Young writers progress through three stages: emergent, beginning, and fluent. Discover ways to encourage your child’s journey to writing easily and well.
What You Need to Know
Emergent readers and writers understand the role of printed text, and they start transitioning from pretend scribbles into simulated, simple sentence structures. Next, children learn to write common words and move toward sentences that develop a story. Later on, reading and writing becomes automatic and organized.
How You Can Help
To launch your child into the phases, create ways to practice the emergent skills at home—and make them fun!

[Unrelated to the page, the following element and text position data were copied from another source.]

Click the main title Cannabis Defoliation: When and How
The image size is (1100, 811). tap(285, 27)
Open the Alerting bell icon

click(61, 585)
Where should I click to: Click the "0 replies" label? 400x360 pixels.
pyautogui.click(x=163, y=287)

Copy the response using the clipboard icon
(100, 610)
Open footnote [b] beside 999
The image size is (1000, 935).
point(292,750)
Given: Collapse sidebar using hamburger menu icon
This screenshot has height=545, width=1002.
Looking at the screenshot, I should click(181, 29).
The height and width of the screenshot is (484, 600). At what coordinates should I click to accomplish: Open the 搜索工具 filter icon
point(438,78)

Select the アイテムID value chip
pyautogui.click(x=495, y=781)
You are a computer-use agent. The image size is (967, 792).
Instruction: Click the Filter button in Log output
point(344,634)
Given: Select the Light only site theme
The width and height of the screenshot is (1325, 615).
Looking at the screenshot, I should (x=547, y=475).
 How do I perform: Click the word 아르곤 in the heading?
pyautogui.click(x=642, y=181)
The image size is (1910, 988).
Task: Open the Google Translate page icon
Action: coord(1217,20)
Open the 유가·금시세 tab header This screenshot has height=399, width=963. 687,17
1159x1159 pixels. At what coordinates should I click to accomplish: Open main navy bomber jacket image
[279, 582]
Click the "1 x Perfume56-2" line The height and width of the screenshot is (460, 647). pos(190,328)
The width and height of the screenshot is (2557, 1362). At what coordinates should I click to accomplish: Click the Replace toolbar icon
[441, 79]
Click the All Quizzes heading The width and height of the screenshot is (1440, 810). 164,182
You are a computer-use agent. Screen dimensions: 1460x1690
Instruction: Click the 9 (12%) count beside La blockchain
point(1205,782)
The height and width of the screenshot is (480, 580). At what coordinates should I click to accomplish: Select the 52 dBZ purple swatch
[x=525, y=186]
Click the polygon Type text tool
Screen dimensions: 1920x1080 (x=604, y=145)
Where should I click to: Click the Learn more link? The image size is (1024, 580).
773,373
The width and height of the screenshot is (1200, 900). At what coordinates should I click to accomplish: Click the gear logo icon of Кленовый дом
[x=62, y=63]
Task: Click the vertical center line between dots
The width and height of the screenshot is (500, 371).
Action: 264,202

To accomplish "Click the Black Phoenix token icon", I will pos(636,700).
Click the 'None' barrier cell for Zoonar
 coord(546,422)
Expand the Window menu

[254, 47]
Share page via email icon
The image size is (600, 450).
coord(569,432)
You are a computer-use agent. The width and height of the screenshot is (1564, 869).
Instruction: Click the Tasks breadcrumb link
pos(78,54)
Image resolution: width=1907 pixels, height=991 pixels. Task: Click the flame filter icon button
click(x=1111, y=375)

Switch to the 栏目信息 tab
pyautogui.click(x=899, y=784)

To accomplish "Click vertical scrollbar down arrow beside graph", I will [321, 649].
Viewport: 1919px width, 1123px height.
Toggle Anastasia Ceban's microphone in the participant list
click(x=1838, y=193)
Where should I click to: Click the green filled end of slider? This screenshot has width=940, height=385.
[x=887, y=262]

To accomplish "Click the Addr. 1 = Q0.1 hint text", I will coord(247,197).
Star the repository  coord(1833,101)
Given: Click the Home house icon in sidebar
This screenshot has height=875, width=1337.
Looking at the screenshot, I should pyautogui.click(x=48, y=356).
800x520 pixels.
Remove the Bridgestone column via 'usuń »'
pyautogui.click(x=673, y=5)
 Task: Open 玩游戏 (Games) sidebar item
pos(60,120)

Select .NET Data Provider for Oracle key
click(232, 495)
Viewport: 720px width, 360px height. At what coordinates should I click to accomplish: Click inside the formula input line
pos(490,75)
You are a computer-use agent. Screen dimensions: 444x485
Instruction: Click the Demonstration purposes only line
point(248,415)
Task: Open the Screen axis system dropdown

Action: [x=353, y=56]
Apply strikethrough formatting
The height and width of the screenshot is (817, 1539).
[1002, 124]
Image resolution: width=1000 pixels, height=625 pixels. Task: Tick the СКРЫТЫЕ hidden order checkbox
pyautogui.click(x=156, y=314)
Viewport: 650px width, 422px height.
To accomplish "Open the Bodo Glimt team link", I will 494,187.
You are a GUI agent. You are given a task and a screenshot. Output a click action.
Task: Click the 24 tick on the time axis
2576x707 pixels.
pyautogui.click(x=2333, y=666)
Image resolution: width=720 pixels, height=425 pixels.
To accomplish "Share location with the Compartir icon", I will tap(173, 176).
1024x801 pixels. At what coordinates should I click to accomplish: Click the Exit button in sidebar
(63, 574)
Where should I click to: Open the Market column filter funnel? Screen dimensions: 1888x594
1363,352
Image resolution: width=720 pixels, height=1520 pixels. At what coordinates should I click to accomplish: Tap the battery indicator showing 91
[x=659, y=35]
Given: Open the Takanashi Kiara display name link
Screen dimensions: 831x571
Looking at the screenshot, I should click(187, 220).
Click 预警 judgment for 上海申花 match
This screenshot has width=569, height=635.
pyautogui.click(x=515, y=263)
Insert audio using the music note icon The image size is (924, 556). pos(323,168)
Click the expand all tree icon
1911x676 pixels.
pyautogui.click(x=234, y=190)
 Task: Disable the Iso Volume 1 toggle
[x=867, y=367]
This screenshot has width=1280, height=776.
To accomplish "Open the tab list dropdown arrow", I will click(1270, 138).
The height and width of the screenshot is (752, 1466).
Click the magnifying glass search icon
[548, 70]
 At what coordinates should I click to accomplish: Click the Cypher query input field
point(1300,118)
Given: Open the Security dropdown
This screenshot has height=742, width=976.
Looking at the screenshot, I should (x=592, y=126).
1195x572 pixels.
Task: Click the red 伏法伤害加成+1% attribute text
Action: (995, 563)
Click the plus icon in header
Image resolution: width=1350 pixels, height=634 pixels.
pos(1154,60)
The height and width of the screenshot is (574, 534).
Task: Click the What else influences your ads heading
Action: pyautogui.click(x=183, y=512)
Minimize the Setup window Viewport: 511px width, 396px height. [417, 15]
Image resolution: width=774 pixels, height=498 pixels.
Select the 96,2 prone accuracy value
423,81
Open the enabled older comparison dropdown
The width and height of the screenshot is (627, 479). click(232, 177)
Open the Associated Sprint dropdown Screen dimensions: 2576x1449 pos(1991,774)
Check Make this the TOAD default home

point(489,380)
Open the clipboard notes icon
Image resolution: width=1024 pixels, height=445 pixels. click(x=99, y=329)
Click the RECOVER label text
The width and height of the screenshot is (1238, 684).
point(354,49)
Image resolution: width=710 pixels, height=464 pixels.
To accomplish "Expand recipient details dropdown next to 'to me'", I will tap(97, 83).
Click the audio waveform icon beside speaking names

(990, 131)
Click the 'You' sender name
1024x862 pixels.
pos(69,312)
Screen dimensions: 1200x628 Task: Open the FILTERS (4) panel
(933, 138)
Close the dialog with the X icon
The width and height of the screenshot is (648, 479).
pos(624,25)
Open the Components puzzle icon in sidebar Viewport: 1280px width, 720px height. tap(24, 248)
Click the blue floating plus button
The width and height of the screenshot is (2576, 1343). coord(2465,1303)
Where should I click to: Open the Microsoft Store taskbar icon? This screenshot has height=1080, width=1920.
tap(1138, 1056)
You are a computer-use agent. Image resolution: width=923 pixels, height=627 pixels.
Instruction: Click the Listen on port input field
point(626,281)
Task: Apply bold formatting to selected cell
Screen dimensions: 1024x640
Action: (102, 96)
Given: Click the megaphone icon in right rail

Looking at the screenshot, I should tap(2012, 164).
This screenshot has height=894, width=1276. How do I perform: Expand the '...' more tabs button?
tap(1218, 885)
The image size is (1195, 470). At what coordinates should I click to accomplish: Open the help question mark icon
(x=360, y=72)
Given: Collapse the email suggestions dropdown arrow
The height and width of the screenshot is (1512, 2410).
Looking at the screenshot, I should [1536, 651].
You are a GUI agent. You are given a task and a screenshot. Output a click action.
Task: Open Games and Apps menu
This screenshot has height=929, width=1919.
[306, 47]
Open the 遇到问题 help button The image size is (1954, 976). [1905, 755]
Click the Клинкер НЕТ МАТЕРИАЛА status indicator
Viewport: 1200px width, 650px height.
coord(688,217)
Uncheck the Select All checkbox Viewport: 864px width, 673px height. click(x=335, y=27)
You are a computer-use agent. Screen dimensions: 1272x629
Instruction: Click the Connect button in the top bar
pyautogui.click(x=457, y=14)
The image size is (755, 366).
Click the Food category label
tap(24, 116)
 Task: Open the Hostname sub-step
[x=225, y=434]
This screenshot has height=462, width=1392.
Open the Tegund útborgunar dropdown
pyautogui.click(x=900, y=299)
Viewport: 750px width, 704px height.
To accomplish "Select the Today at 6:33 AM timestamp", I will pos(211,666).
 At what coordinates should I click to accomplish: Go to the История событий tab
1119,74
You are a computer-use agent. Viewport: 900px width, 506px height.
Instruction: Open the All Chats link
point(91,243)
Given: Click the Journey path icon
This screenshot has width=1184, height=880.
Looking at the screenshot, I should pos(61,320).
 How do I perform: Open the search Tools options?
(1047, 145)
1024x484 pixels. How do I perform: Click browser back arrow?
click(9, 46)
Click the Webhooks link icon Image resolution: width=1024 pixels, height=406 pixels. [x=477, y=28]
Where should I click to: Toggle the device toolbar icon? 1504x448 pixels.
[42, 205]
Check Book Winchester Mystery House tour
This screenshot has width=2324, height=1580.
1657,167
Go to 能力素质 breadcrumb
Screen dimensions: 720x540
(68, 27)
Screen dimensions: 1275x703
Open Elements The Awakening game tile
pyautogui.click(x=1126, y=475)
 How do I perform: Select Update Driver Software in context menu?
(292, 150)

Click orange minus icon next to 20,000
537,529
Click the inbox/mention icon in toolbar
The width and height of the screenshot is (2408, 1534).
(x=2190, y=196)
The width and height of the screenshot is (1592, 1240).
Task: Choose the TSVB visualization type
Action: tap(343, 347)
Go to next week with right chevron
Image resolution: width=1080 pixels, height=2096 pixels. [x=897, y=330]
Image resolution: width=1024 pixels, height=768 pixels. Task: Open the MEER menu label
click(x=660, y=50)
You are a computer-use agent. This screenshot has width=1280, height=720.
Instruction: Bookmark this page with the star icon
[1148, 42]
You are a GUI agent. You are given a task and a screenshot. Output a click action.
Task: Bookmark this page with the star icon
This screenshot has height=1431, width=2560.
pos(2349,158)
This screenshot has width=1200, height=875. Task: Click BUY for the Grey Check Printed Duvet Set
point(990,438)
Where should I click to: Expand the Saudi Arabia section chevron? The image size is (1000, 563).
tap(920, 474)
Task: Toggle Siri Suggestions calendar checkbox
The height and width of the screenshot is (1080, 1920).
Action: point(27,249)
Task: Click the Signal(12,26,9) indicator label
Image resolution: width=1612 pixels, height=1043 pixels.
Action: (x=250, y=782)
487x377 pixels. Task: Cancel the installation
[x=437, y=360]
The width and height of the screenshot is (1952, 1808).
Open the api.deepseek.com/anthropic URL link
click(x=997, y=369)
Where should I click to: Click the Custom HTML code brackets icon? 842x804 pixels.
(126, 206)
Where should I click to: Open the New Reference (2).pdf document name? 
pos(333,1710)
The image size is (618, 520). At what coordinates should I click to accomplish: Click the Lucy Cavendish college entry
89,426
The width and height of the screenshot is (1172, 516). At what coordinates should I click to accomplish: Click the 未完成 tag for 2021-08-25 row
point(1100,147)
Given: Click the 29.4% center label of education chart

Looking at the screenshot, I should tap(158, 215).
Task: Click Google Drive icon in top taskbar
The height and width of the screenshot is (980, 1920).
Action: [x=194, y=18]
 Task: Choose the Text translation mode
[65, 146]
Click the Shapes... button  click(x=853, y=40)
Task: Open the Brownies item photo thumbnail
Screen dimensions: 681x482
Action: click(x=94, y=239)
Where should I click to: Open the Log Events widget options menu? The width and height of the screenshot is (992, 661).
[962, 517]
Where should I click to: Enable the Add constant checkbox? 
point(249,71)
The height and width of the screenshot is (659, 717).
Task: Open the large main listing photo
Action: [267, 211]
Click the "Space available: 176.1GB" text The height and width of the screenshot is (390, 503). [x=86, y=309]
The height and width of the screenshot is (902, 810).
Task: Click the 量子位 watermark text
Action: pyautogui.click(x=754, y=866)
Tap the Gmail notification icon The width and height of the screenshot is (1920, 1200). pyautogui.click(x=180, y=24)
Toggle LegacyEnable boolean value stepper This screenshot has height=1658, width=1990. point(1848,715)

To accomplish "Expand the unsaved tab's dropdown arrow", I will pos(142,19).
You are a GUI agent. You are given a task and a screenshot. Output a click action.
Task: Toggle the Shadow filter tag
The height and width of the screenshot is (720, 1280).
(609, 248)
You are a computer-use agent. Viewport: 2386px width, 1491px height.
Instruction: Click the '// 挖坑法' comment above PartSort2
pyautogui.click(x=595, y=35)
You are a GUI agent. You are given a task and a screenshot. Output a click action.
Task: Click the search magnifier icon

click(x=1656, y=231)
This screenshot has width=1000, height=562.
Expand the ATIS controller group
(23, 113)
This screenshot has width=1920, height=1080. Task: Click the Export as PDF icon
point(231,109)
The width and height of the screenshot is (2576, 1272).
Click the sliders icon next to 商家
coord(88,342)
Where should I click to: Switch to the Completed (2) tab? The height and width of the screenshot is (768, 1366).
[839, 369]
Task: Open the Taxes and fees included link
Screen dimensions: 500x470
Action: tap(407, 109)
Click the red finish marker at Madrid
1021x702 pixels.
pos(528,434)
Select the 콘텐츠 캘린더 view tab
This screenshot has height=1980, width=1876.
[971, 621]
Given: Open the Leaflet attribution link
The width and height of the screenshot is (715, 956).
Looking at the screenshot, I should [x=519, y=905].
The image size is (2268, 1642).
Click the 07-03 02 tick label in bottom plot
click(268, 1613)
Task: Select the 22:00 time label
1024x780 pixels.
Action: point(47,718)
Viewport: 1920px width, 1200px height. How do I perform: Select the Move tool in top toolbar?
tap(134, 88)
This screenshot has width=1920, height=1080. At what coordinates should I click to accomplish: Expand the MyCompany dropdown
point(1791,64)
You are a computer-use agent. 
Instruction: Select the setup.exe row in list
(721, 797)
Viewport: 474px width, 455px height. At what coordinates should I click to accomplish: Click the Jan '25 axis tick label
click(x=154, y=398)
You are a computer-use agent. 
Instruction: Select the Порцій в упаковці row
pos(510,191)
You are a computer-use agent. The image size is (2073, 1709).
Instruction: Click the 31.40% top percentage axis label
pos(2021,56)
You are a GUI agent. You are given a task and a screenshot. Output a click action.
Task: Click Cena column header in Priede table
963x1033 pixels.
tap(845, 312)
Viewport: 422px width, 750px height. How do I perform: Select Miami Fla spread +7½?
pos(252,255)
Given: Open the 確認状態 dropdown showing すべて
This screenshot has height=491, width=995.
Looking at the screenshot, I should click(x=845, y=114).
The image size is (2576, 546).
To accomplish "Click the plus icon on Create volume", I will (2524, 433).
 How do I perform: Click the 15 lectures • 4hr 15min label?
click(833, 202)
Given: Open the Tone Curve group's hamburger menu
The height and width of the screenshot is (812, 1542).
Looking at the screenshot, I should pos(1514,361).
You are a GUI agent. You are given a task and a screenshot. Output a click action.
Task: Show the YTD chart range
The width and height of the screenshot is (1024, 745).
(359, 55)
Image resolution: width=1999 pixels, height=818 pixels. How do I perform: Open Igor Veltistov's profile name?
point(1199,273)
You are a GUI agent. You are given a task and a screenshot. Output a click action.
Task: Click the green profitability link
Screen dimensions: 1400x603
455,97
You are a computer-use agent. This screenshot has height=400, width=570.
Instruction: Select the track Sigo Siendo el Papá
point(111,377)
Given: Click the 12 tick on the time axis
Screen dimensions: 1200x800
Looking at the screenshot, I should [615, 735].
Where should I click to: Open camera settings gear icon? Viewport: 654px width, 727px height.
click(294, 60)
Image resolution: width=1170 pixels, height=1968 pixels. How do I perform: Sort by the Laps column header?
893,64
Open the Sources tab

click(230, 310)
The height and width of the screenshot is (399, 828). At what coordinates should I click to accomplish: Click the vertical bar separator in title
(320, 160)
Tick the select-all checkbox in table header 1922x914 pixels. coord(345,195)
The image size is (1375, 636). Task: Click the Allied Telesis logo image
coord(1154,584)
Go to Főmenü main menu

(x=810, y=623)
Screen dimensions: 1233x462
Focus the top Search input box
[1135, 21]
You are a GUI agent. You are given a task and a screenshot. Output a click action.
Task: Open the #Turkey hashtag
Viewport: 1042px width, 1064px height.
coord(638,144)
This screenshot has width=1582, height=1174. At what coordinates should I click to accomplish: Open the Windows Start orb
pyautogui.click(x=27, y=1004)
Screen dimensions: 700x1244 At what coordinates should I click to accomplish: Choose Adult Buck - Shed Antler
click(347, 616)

- Scribbling. Don’t force recognizable letter formation. Instead, encourage scribbling that mimics the rapid-paced fluency of adults. Large utensils and surfaces make it fun. For example, use large paintbrushes to decorate the sidewalk around your house. Likewise, sidewalk chalk on chalkboard easels inside your home creates a satisfying, fluid feeling.
- Interactive. Write stories with your child. You print the main sentence structure, and your child fills in a picture, scribble, or words. For example, “The neighbors have three (cats). They chase the (rats). Afterwards, they look happy and (fat).
- Names. Print your child’s name in large, bold font and make many copies. Encourage your child to trace the letters with different media—crayons one day, markers another, paint, and so on. Hang the variations in a gallery of rainbow progress.